Stvad / CrowdAnki

Plugin for Anki SRS designed to facilitate cooperation on creation of notes and decks.
MIT License
520 stars 44 forks source link

Export single files per card instead of one huge .json file to allow for better merging? #163

Open EtzBetz opened 2 years ago

EtzBetz commented 2 years ago

Hey there!

First I have to say I'm already pretty impressed by how nice CrowdAnki works. The only thing I would like to have, is, that the Plugin should export every card in it's own .json file. Why? Because that way you can fight merge issues way more easily.

Is there a specific reason why it wasn't made this way? The only problem I can imagine is, that sychronizing deleted cards would be troublesome eventually, since you'd either have to detect that a card was deleted and delete them one by one, or by deleting the whole card export folder in one step and then re-exporting all existing cards. that way, all removed cards would be removed and cards which still exist, would be re-added anyway.

This would eventually also solve #36 ?

Greetings, EtzBetz

aplaice commented 2 years ago

Thanks for the suggestion! That'd be an interesting approach. (I assume that each file would be named after the note's uuid? The deck/subdeck that the note belongs to could be stored as an extra field in the JSON, so all the current information would still be available. The note models etc. would also be separate JSON files, also named according to UUIDs.)

Some additional disadvantages that I can see:

  1. (Less relevant now that it's mostly expected that the decks and notes are stored in git repositories.) If the given deck didn't have any media, it was slightly easier to pass around a single JSON file (though the collection of JSON files could still be zipped).

  2. Editing a large collection of JSON files might be annoying. When it's a single, huge JSON file, it's still annoying, but if you want to find a given note you just search in that file; when it's a large number of JSON files, you need to first find the correct file (e.g. with grep), which is slightly less convenient.

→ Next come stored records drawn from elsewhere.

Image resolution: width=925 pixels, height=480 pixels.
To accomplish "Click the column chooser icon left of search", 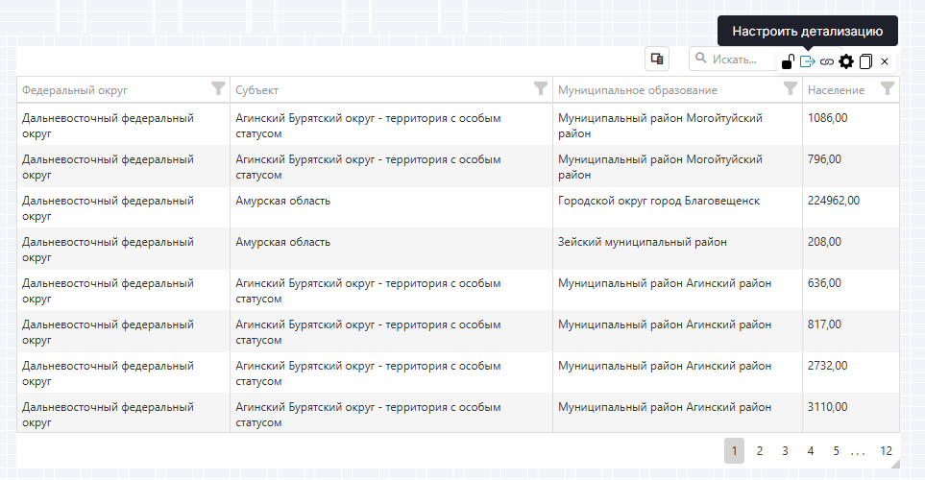I will (x=657, y=60).
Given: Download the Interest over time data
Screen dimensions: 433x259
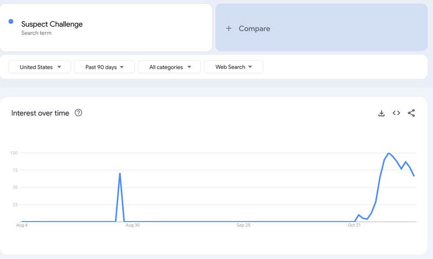Looking at the screenshot, I should (x=381, y=113).
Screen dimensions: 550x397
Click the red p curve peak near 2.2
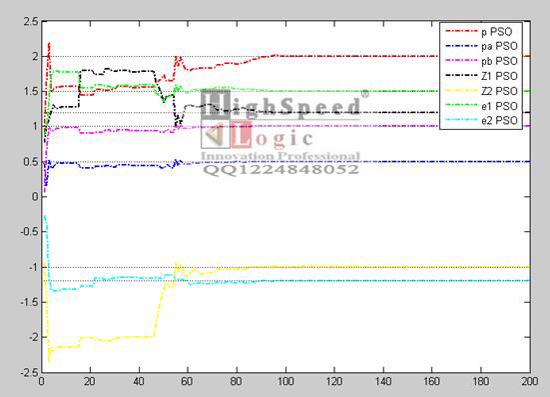(x=49, y=44)
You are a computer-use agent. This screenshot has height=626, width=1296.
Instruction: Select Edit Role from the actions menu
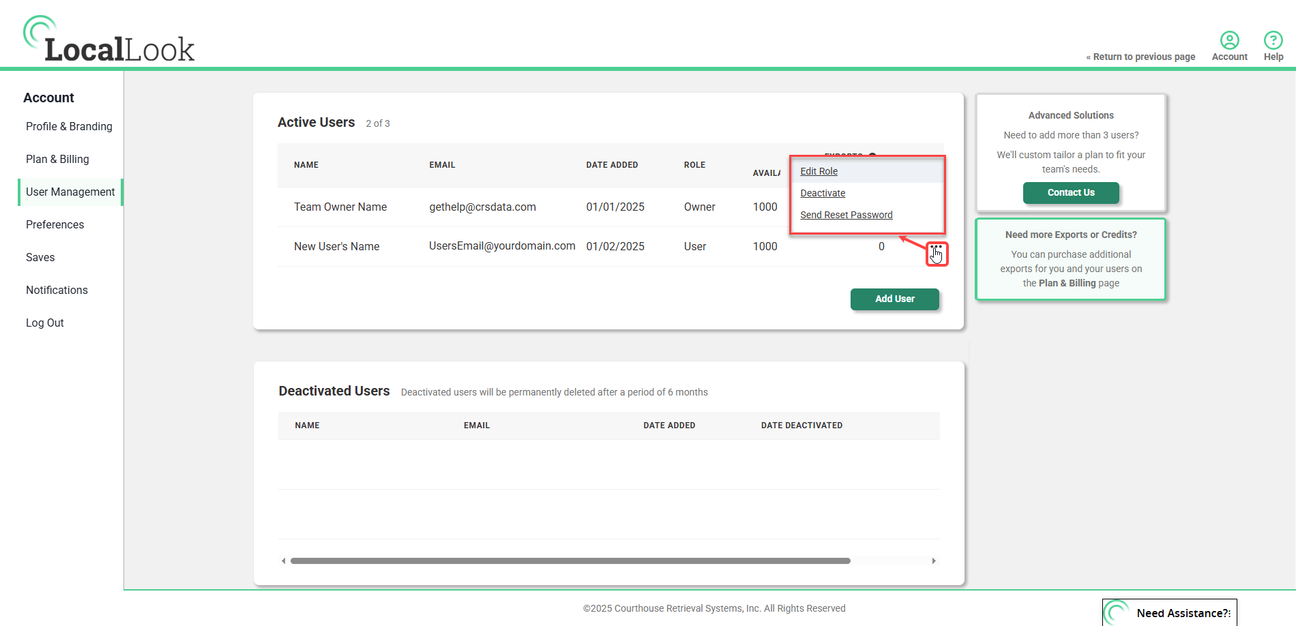coord(819,171)
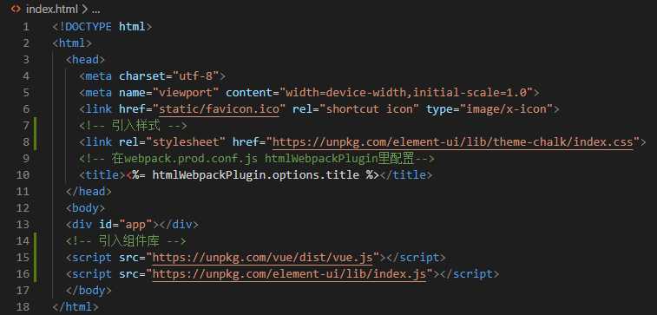Follow the theme-chalk index.css URL
The image size is (657, 315).
coord(453,142)
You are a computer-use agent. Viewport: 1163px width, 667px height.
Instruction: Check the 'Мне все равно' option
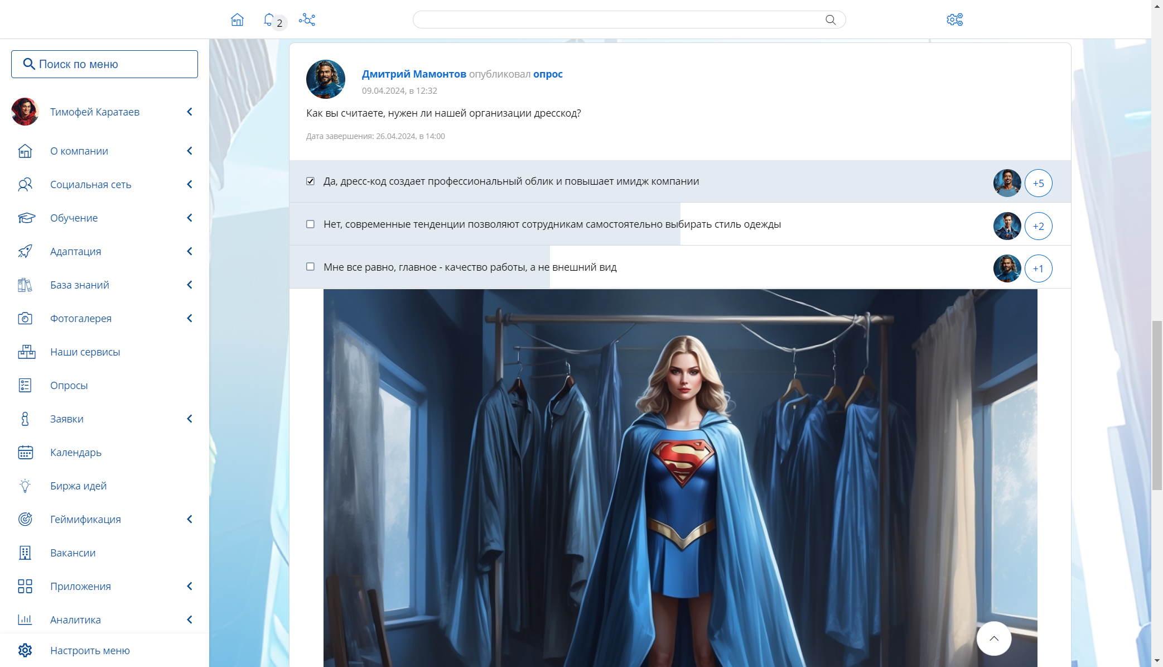[x=311, y=267]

  3. Reading a large number of JSON files might be less performant than reading a single large JSON file.

I'm not sure if we'll have a good opportunity to revisit the question of whether to split the JSON per note (e.g. due to an overhaul of the schema), but I'll keep it in mid.

Hopefully, with fixed sorting within the JSON, merge issues should occur less frequently, even with a single JSON file.

Stvad commented 2 years ago

38 (or in general considering additional srializaition formats) is also potentially a bit relevant to the discussion

also look into https://github.com/ohare93/brain-brew which allows you to convert the JSON into other potentially nicer formats

EtzBetz commented 2 years ago

I assume that each file would be named after the note's uuid?

That would be the simplest form probably, yes.

The note models etc. would also be separate JSON files, also named according to UUIDs

This I'm not even bothered about, to be honest. But since we're at it, it would probably make sense to also separate them, yes. Otherwise other users will come in at some point and suggest the same for note models.

1. If the given deck didn't have any media, it was slightly easier to pass around a single JSON file[.]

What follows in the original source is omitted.